Düşük belirtileri nelerdir?

 

Gebelikte düşük belirtilerinden en önemlisi vajinal kanamadır. Gebelikte lekelenme ya da aktif kanama olursa mutlaka gebeliğinizi takip den hekiminizi bilgilendirmelisiniz. Bu durumun istisnası gebelik testinin yeni pozitifleştiği ve çoğunlukla beklenen bir sonraki adet tarihine denk gelen günlerde oluşan leke şeklindeki kanamalardır. Bunlar her zaman düşük belirtisi değildir. Yerleşme kanaması olarak adlandırılan bu kanamalar herhangi bir müdahale olmadan kendiliğinden geçebilir.Gebelikte adet dönemindekine benzer hafif bel ve sırt ağrıları görülebilir. Bu ağrılarınız çok şiddetli oluyorsa ve hareketinizi engelleyecek boyuta varıyorsa mutlaka doktorunuzu bilgilendirmeniz gerekir.

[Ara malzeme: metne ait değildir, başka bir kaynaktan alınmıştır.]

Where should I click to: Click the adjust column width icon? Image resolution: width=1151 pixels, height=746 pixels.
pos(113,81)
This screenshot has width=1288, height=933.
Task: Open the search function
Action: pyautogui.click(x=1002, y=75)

Şiddetli ve geçmeyen karın ve kasık ağrısı da düşük belirtilerindendir. Mutlaka doktorunuza bilgilendirmelisiniz.Kanamalı akıntı ya da pıhtılaşmış doku gelmesi durumunda da düşük tehditinden bahsedilir ve doktora başvurma gerekliliği vardır.

 

Düşük tedavisi nasıl olmaktadır?

 

Düşük eylemi başlamışsa ne yazık ki bunu durdurmanın bir yolu yoktur. Düşük tehdidine yol açan neden belli ise (örneğin hormon yetmezliği, servikal yetmezlik gibi) ona yönelik tedavi ve tedbirler düşüğü önlemede faydalı olabilir. Yine yatak istirahati ve yeterli hidrasyon da özellikle rahime yapışma güçlüğü nedeniyle ortaya çıkan durumlarda faydalı olabilir. Her şeye rağmen düşük eylemi başlamışsa, riskleri önlemek, kanamayı azaltmak ve hastanın bu süreçten psikolojik olarak en az etkilenmesini sağlamak amacıyla kürtaj ile müdahale edilebilir.